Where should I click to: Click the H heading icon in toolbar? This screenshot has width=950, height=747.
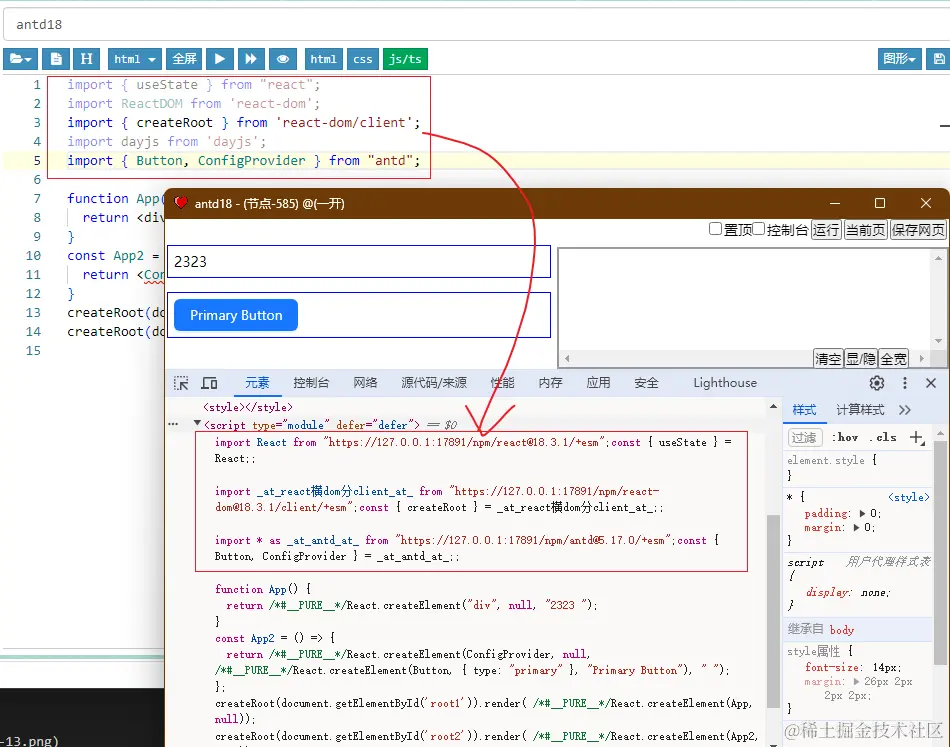87,59
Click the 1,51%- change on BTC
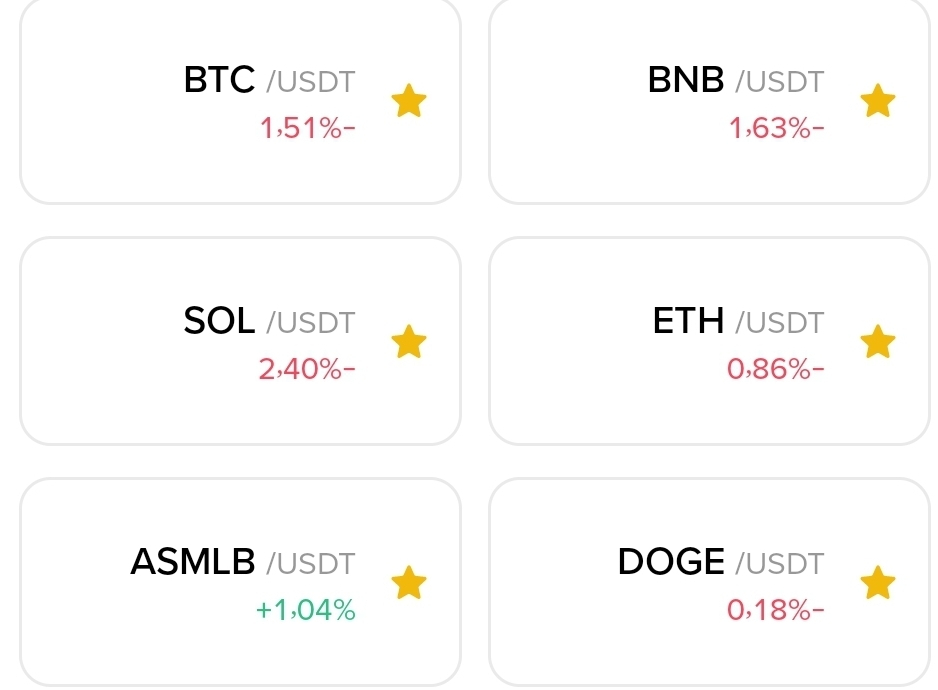 tap(308, 128)
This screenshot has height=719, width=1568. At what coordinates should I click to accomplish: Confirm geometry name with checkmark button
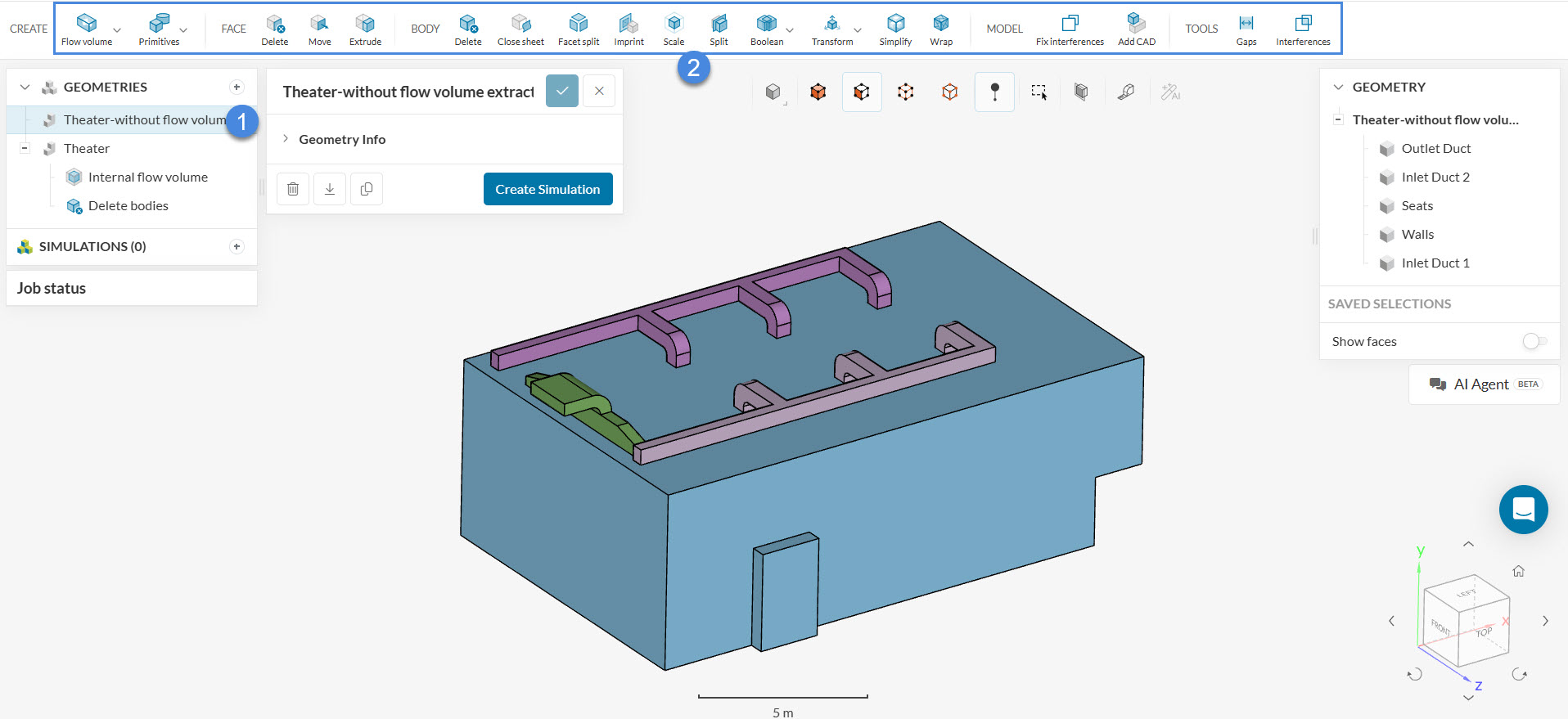pos(562,91)
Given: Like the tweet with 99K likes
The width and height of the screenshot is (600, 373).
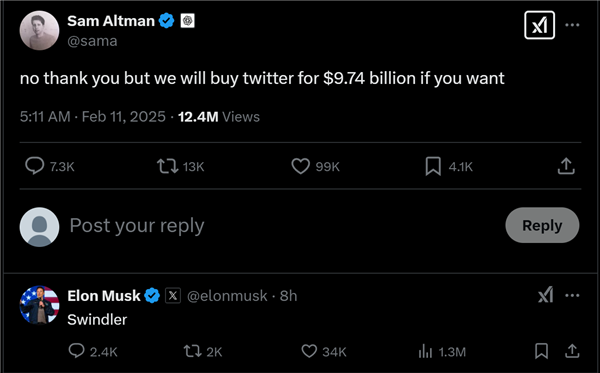Looking at the screenshot, I should (300, 166).
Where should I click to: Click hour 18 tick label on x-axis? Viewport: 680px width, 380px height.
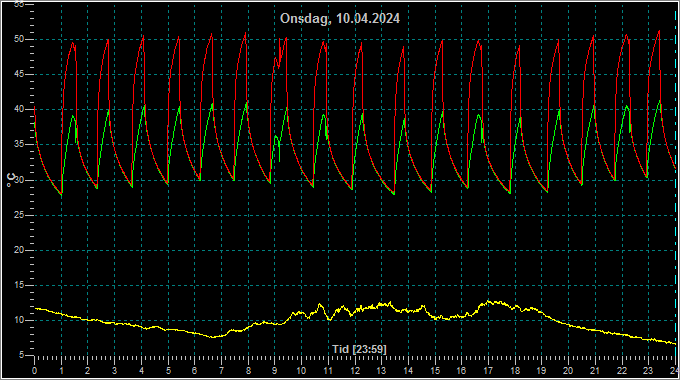515,371
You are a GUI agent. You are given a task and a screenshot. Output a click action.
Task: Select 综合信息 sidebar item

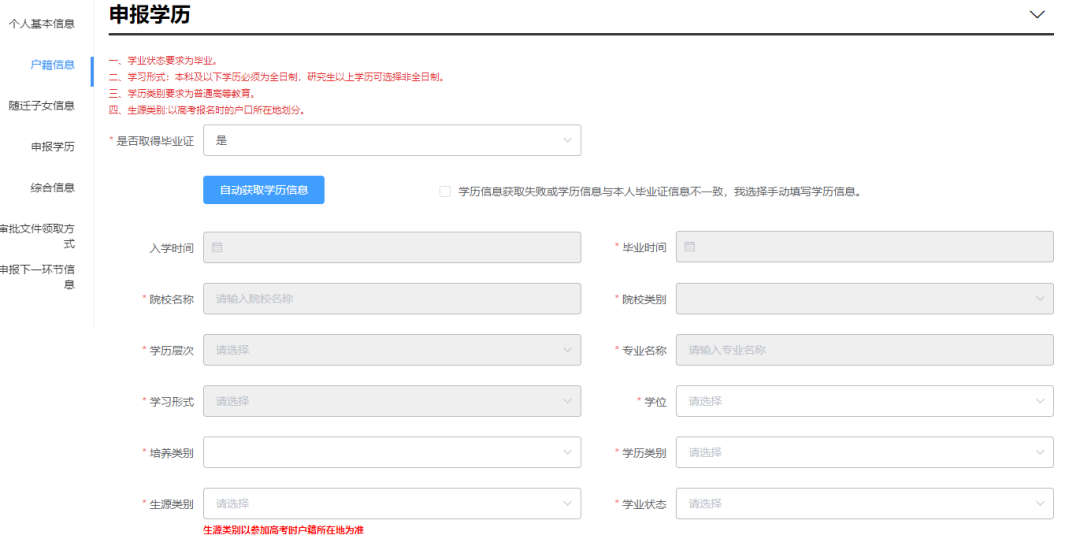52,187
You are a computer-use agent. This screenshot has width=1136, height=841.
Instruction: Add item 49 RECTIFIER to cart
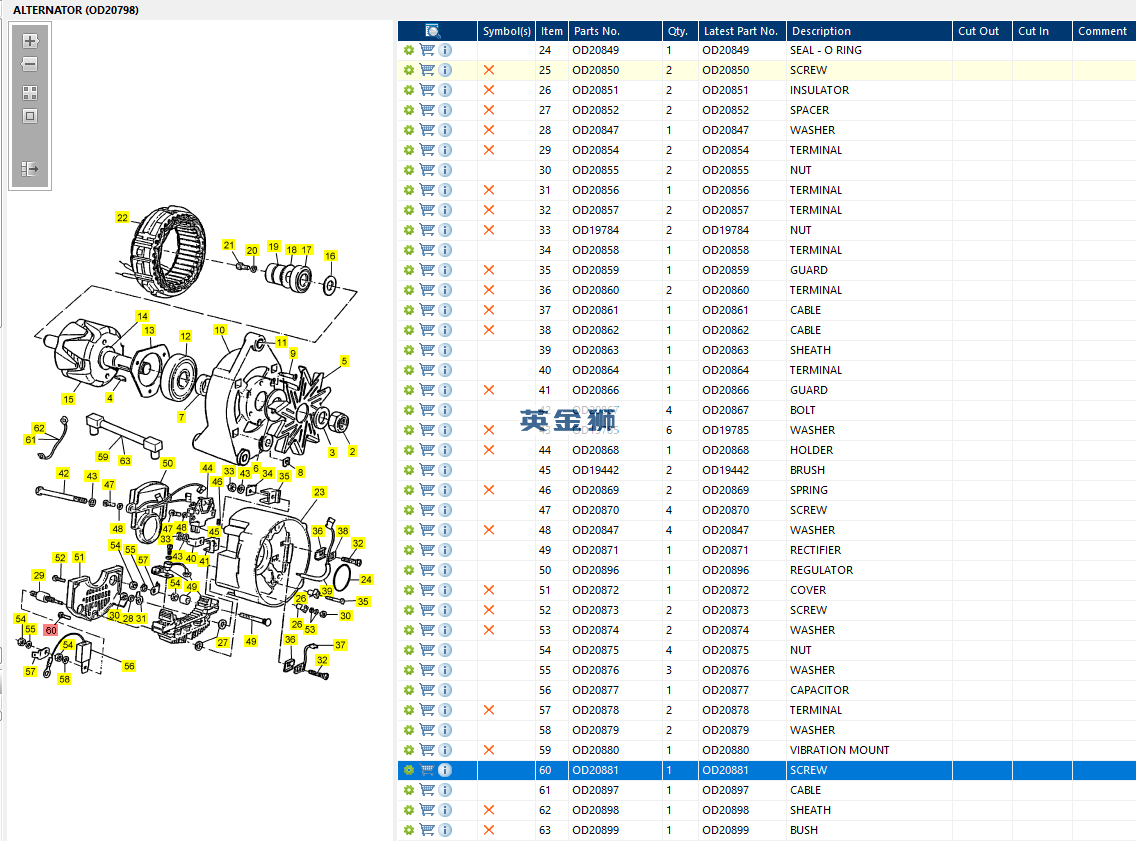pos(427,550)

• _What you will do_: Among the lines of the listing above, which ones contain the word "agent"? Show them.

• _Task answer_:
You are a GUI agent. You are given a task and a screenshot. Output a click action.
You are a computer-use agent. This screenshot has width=1136, height=841.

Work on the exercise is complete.